→ **Reading passage**
If you’ve kept up to date with our restaurant coverage or our mouthful page on Instagram, you’ll know by now that we’re big fans of the buzzy new Big Night restaurant in Hackney. The charming and unpretentious spot celebrates the best of British-ish produce with a playful twist that draws inspiration from yakitori izakayas. In a nutshell: it’s good food (mostly on sticks), good vibes, and plenty of good drinks. Given our love of the place, we knew we had to talk to the team behind the restaurant.
Before linking up to bring big nights to Hackney every night, Joshua Ralphs and Jack O’Connor met while working at Larry’s in Peckham. At the now-closed Larry’s Jack headed up the kitchen and between them, they’ve worked in places like Jolene, Lasdun, and Flor. Suffice it to say, they know what they’re doing – and what London’s diners are after.
Hot off the back of chatting with the likes of Dan Fletcher, Rahel Stephanie, and James Cochran, we had a chance for some ‘Kitchen Chatter’ with the Big Night bois.
What inspired you to become a chef, and who are your biggest culinary influences that have shaped your cooking style?
Jack O’Connor – “I had lots of different jobs in lots of different industries and never found anything that inspired me. I ended up becoming a chef because I found myself unemployed and after going into cinemas, record shops, and Japanese restaurants, only one place invited me back. I was washing dishes at Jidori in Dalston the next week.

→ **Required actions**
1 - Please repeat word for word the part of the Big Night article that begins at the words "Before linking up" and stops after the words "diners are after.".
2 - Answer these questions from the Big Night article:
(a) Where did Joshua Ralphs and Jack O'Connor meet?
(b) What kind of restaurant does Big Night draw inspiration from?
(c) Where was Jack O'Connor washing dishes the week after he went job hunting?
The records have no connection to the Big Night article.

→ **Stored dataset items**

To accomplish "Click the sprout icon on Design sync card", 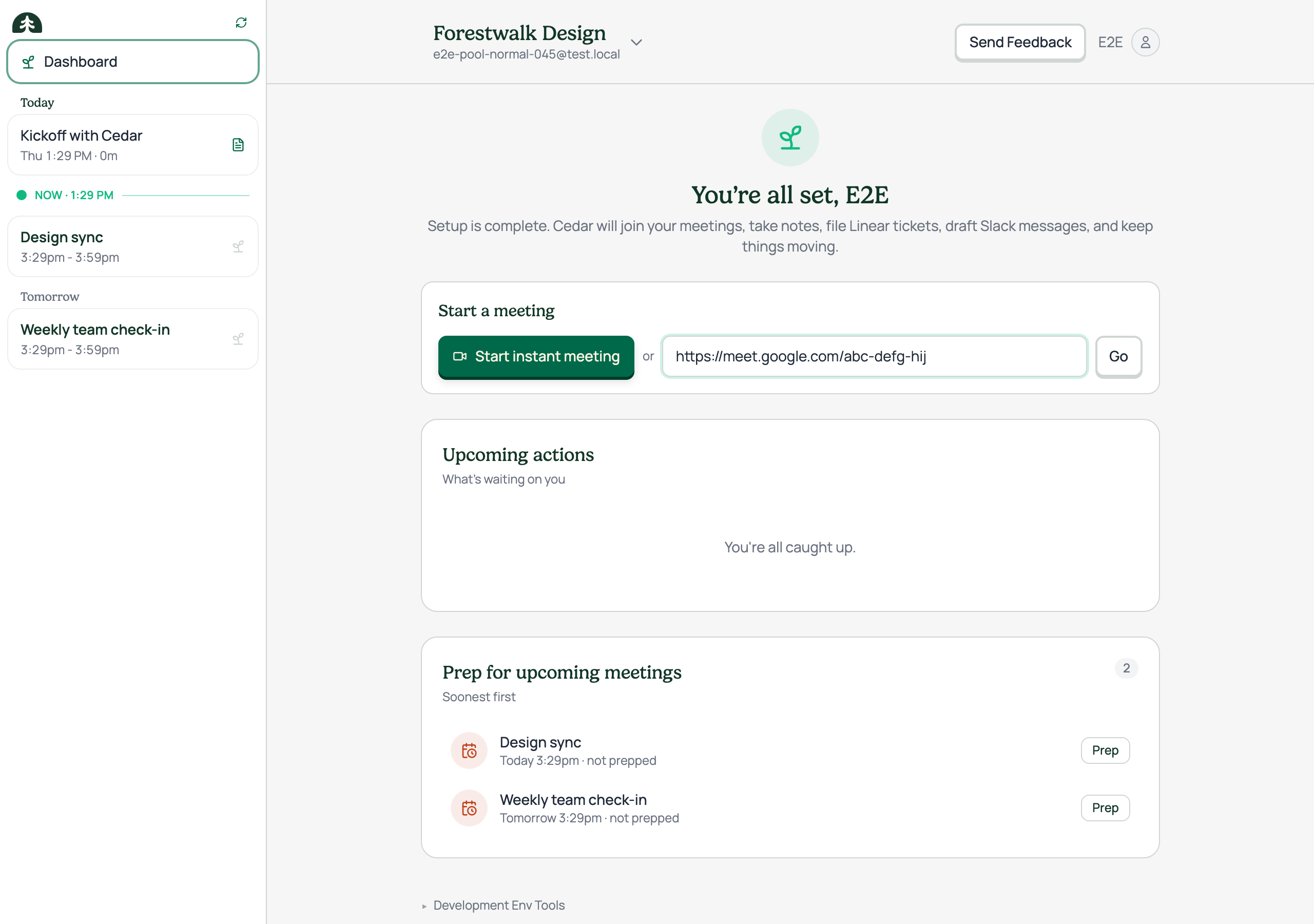I will 238,247.
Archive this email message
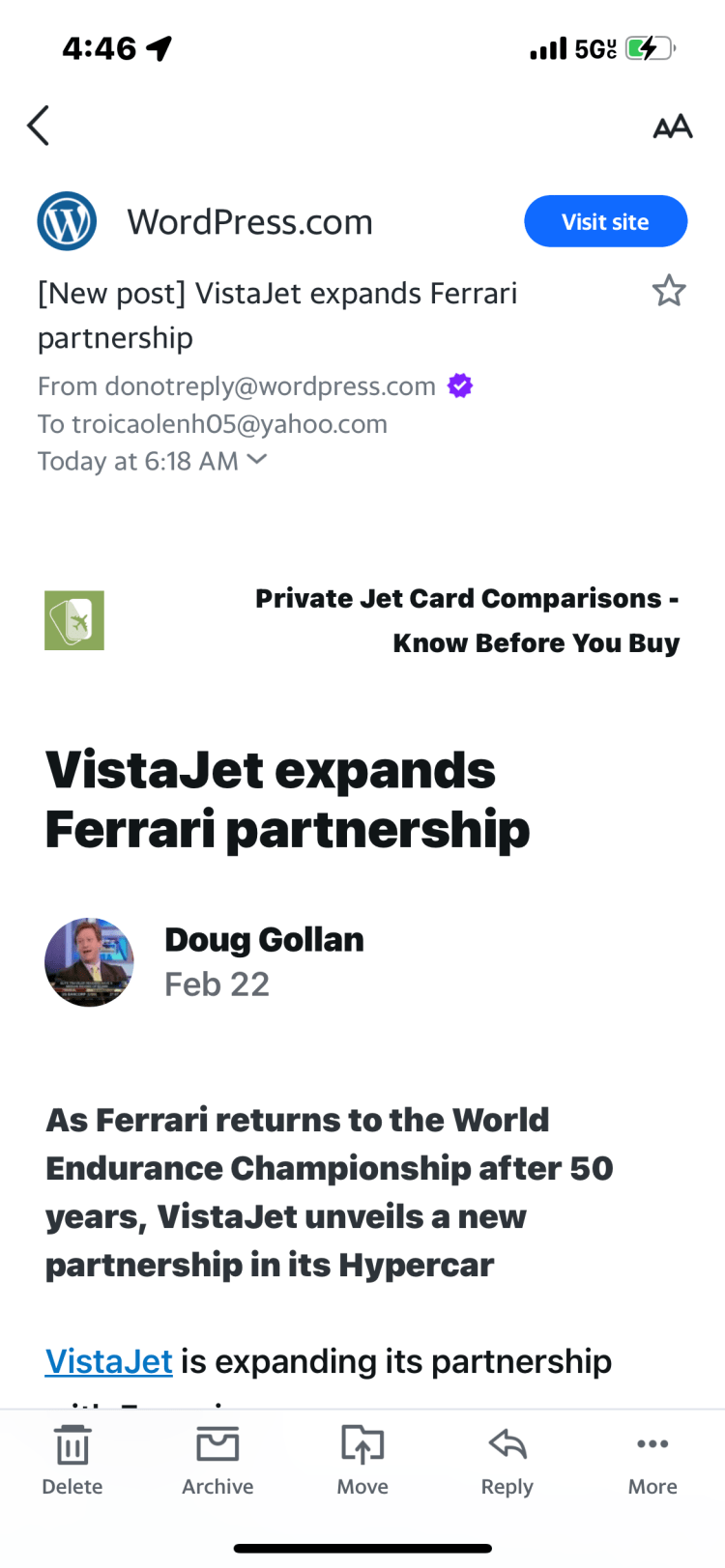The height and width of the screenshot is (1568, 725). pos(218,1459)
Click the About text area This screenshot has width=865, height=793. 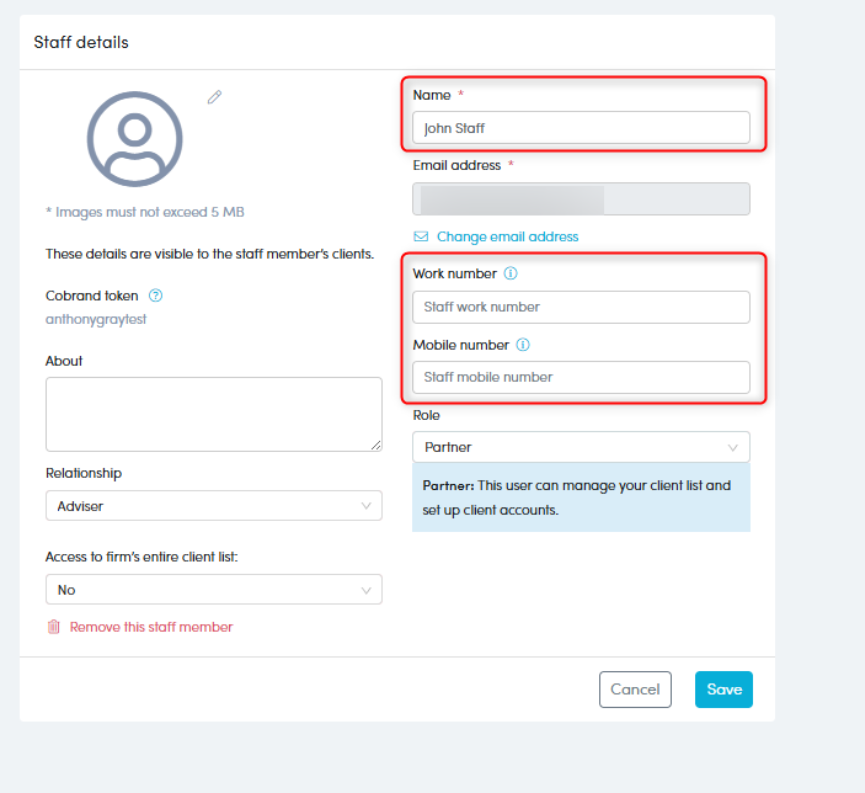point(213,413)
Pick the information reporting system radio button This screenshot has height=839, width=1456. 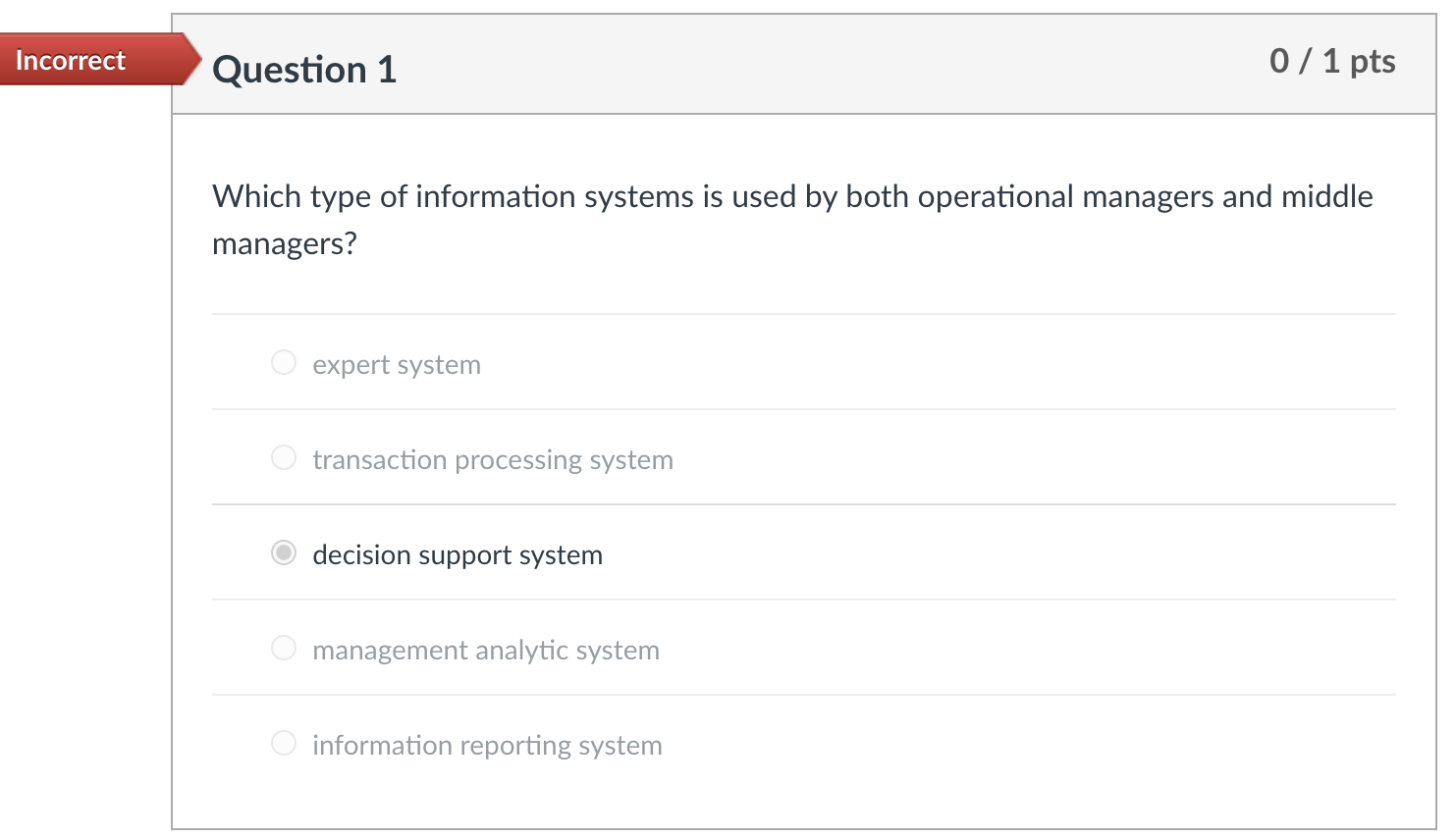pyautogui.click(x=284, y=744)
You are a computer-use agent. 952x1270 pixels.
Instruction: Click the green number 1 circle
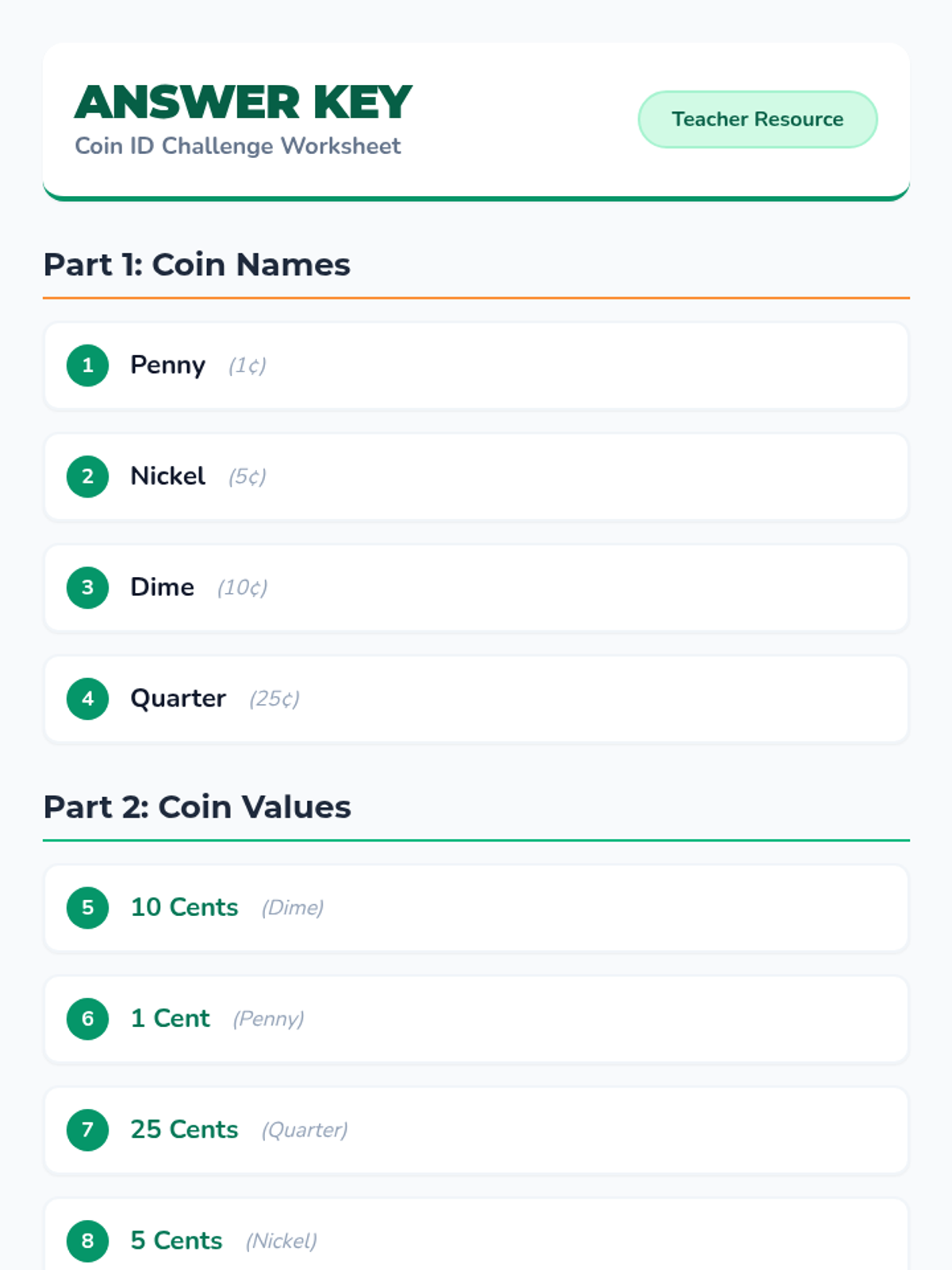click(x=87, y=365)
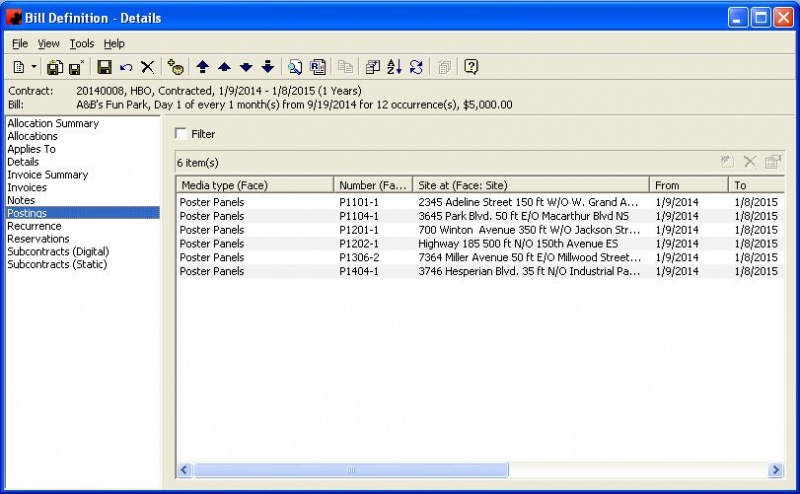Select Allocation Summary in the left list
The width and height of the screenshot is (800, 494).
pyautogui.click(x=53, y=124)
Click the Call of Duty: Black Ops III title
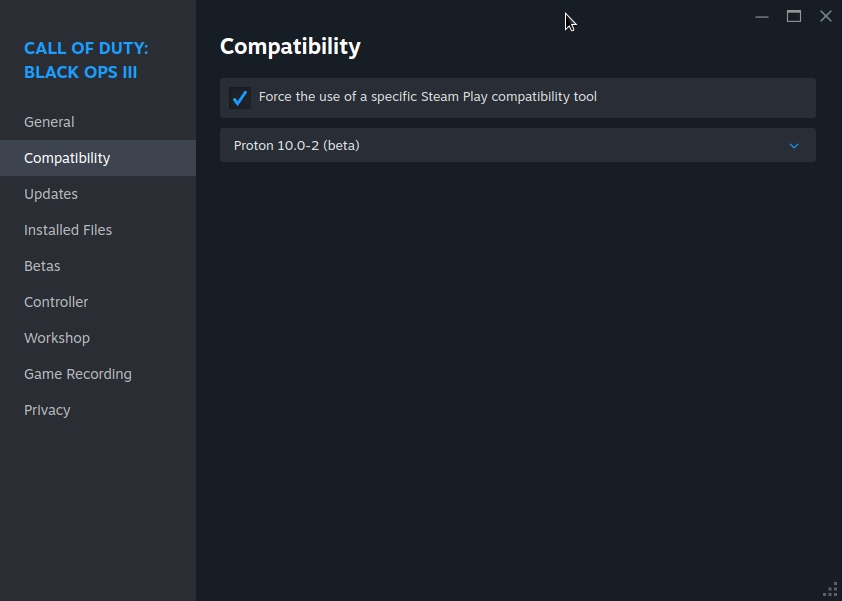 tap(86, 60)
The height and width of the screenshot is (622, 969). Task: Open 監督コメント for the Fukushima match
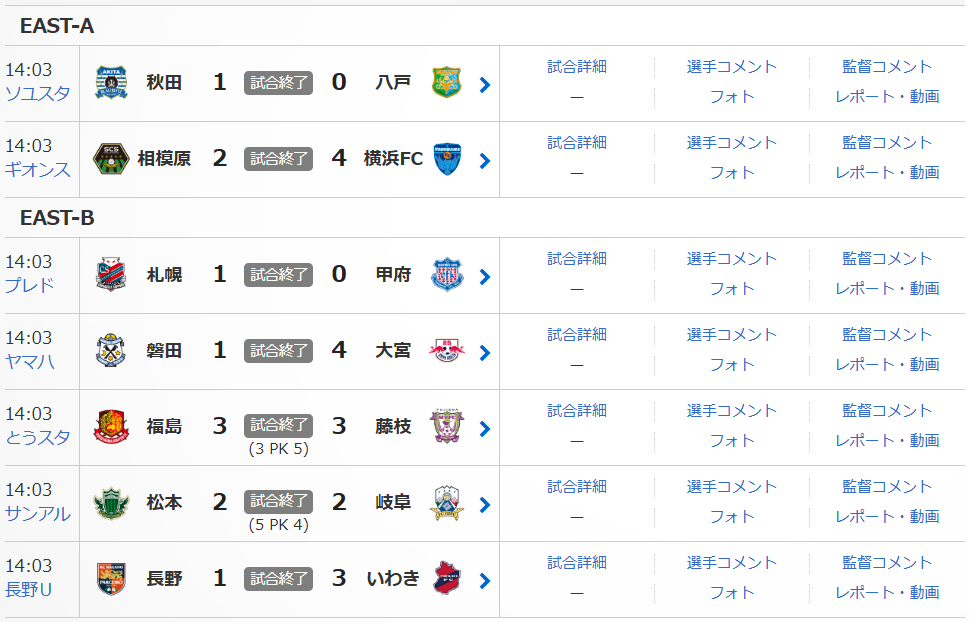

→ **Results**
1 -
Before linking up to bring big nights to Hackney every night, Joshua Ralphs and Jack O’Connor met while working at Larry’s in Peckham. At the now-closed Larry’s Jack headed up the kitchen and between them, they’ve worked in places like Jolene, Lasdun, and Flor. Suffice it to say, they know what they’re doing – and what London’s diners are after.

2 -
(a) While working at Larry's in Peckham
(b) Yakitori izakayas
(c) Jidori in Dalston